毒の棘タイプイラガによります。サクラ、バラ、カキ、カエデなどに多く発生します。これらの幼虫に触れると、すぐに激しいチクチクした痛みがはしり、赤くなります。かなり腫れることもあります。庭仕事のときには長袖、長ズボンをは着て、襟、そでのところは体に密着したものにしましょう。
ハチさされ(蜂さされ)
ハチに刺されると、激しい痛みとともに、刺されたところが赤く腫れ上がり、ひどいと水ぶくれが出来たりします。

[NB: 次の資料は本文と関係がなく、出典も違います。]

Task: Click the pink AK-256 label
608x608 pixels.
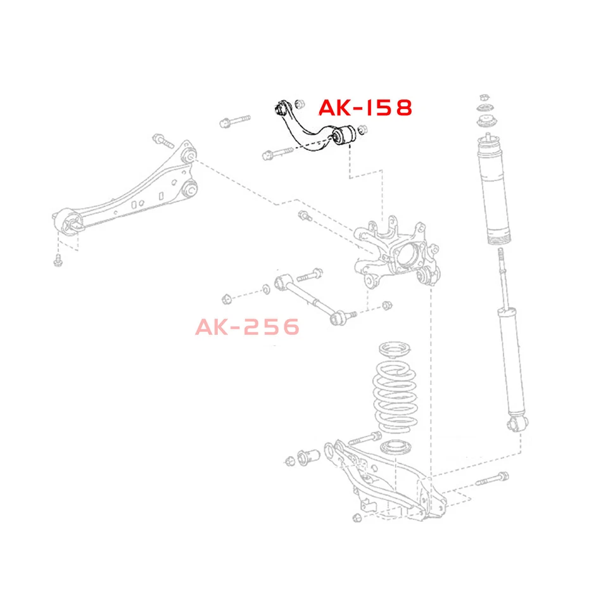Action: pos(247,327)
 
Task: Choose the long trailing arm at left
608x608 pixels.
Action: pos(127,190)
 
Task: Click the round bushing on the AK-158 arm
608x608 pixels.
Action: pos(348,135)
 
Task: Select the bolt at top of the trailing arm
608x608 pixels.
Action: pos(160,139)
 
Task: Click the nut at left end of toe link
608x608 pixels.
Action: pos(225,297)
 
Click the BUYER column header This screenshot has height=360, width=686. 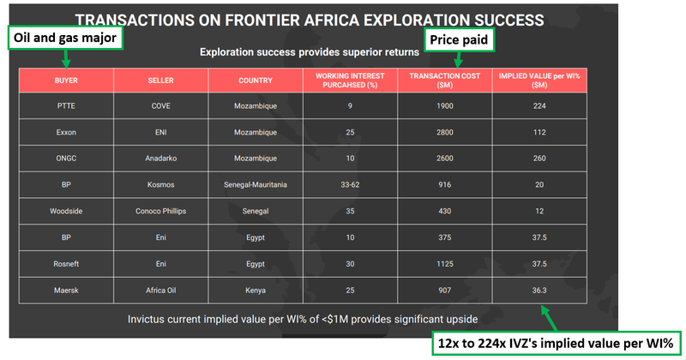coord(66,81)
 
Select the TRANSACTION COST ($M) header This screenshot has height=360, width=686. coord(444,81)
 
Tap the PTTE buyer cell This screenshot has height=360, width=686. coord(66,105)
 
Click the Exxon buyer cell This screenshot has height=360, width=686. coord(66,132)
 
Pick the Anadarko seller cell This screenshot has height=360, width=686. coord(160,159)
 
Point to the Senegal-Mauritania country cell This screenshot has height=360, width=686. coord(256,184)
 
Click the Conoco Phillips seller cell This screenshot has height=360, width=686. coord(160,211)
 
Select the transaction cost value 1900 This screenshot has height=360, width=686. coord(444,105)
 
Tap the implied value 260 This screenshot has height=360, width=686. coord(539,159)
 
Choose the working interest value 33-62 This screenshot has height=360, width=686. coord(350,184)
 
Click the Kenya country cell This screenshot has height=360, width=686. coord(256,290)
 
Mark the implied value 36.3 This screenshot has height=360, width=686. coord(539,290)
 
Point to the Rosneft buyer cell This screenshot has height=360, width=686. coord(66,264)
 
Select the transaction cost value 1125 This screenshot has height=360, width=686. coord(444,264)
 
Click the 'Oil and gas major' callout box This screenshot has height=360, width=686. coord(65,38)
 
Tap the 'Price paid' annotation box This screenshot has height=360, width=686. coord(459,40)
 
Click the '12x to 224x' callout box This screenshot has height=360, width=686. coord(556,344)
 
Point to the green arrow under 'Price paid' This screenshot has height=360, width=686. coord(458,60)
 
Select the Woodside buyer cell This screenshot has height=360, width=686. coord(66,211)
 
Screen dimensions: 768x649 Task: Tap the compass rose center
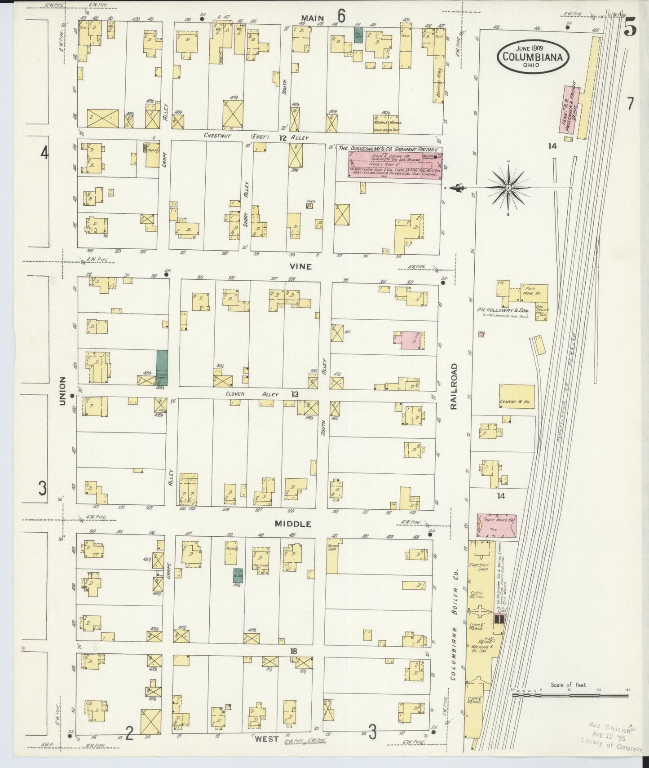508,187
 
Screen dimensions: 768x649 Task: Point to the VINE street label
300,266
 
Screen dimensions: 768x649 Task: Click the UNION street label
62,391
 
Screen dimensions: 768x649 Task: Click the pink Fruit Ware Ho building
496,526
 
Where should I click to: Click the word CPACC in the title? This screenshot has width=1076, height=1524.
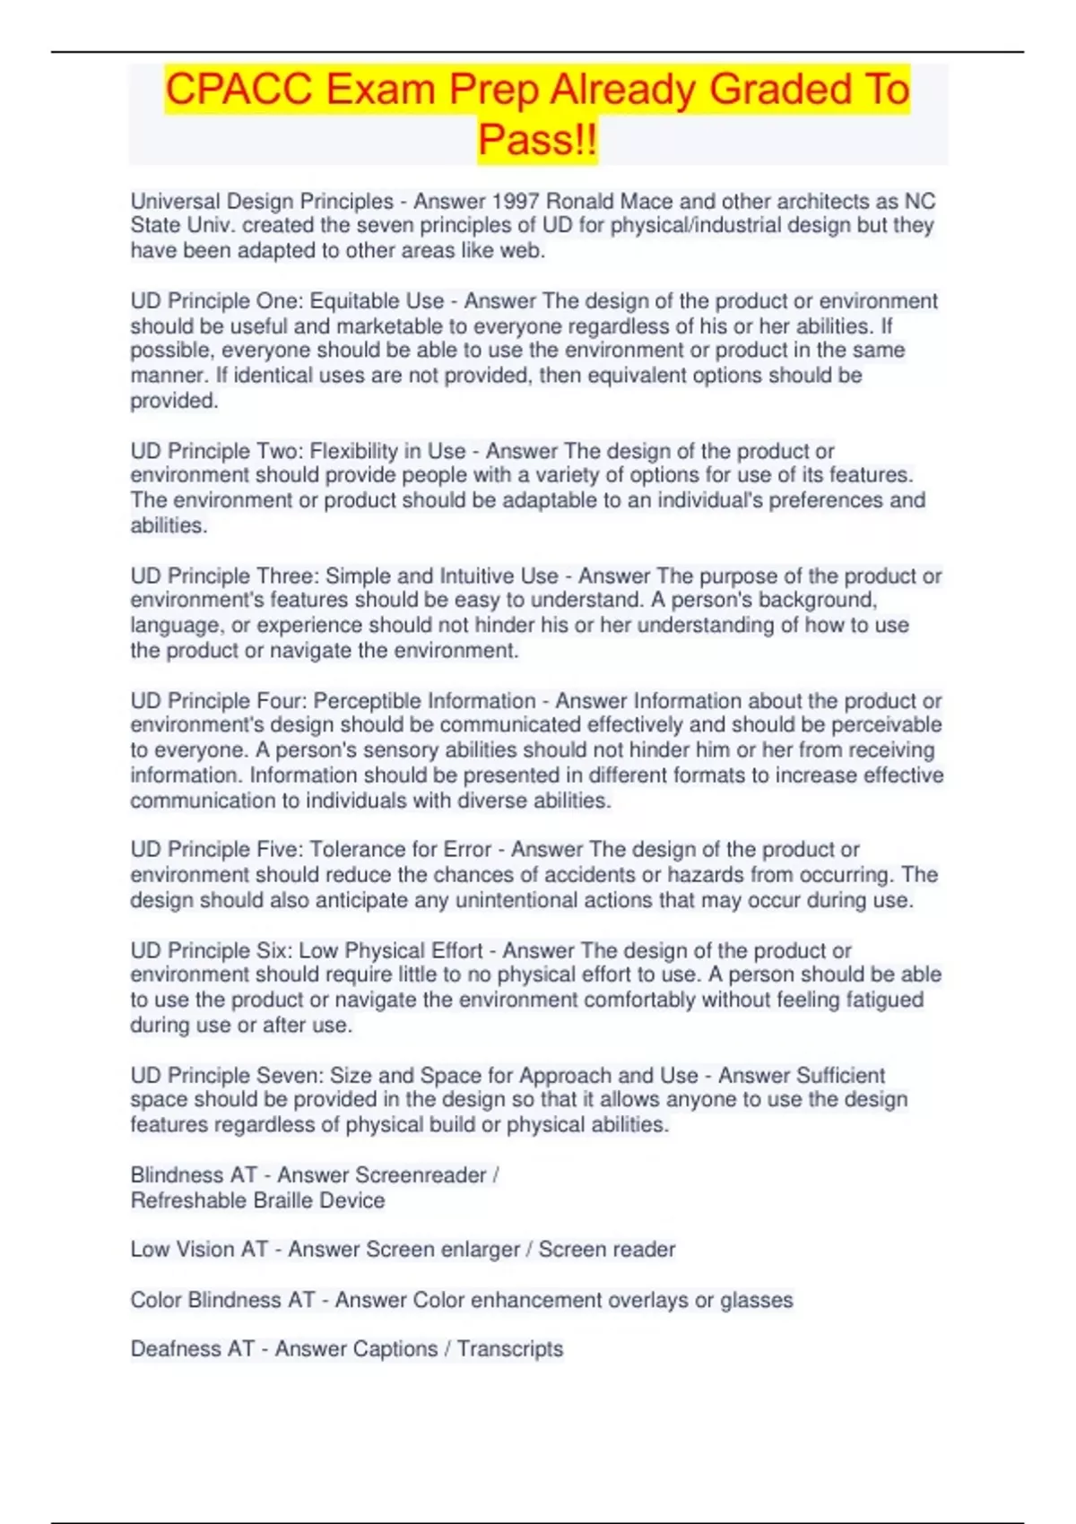point(238,90)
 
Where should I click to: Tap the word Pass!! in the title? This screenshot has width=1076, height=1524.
point(537,141)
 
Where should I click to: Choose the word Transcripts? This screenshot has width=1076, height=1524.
point(510,1349)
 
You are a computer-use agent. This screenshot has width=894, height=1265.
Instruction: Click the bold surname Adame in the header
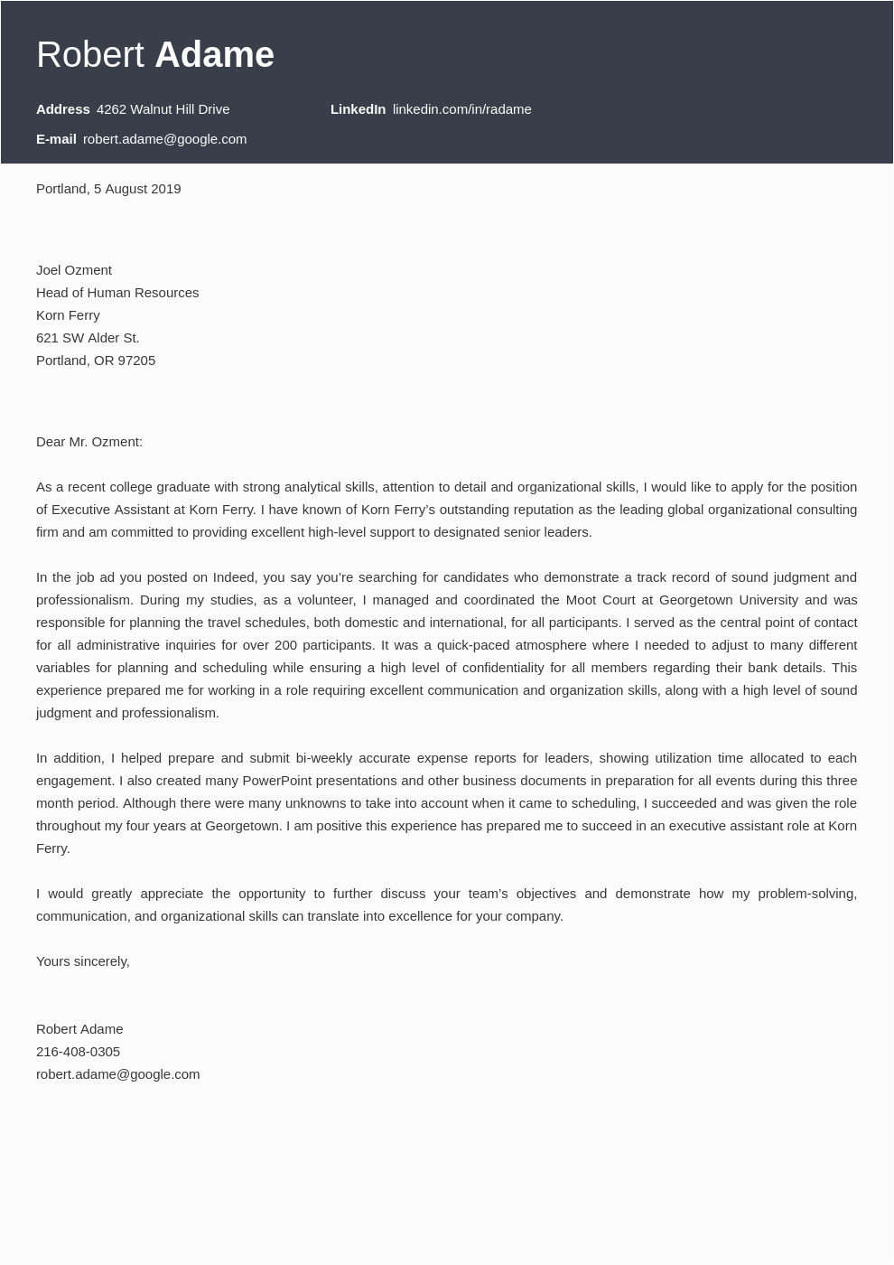pos(214,55)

気をつけなければならないことは、皮膚の赤みや激しい痛みを引き起こすハチ毒の刺激性に加え、2回目以降に刺された場合、ハチの毒へのアレルギー反応も加わり、重篤な症状を引き起こすことです。ひどい場合には30分以内にショック症状(じんましん、気分不良、意識消失)をきたす可能性があります。アレルギー反応の程度は人によって個人差がありますが、厳重な注意が必要です。とくにスズメバチに刺された時は毒の量が多いので、初めて刺されたときでもショック症状を引き起こすことがあります。ハチに刺された直後は、まず横になって安静にしましょう。刺されたところを水道水(携帯したペットボトルの水やお茶でも可)で冷やしましょう。アンモニアやおしっこでは効果がありません。じんましんがでる、気分が悪い、意識消失があれば直ちに救急車を呼ぶ必要があります。しばらく様子を見て、特に全身症状がない場合でも、念のため受診しましょう。しっかり治療をしておかないと、治ったと思っても刺されたところが再び腫れることがあります。
ムカデ
夜間、寝ているときにさされることが多いようです。さし傷が2箇所見られるのが特徴です。さされると強い痛みとともに腫れ上がります。さされたら、傷口は水道水で流してください。まれにアレルギー症状を引き起こすことがあります。ステロイド軟膏が有効です。
クラゲ、ウニ、サンゴに触れた
クラゲのように触手をもち、刺胞を発射するもの(カツオノエボシ、いわゆる電気クラゲ)、ウニ、珊瑚、カサゴ等トゲをもったものなどによる皮膚の炎症がよく見られます。こうした海の生物に刺されると、皮膚の痛み、痒み、腫れがひどくなる傾向があります。ひどいと潰瘍になって治りにくくなることもあります。酢などの民間療法はむしろ刺激となることがあり使用しないほうがよいでしょう。ステロイド軟膏が効果があります。気分が悪くなったり、しびれた感じがする、意識障害、呼吸困難等の症状があれば救急車を呼ぶ必要があります。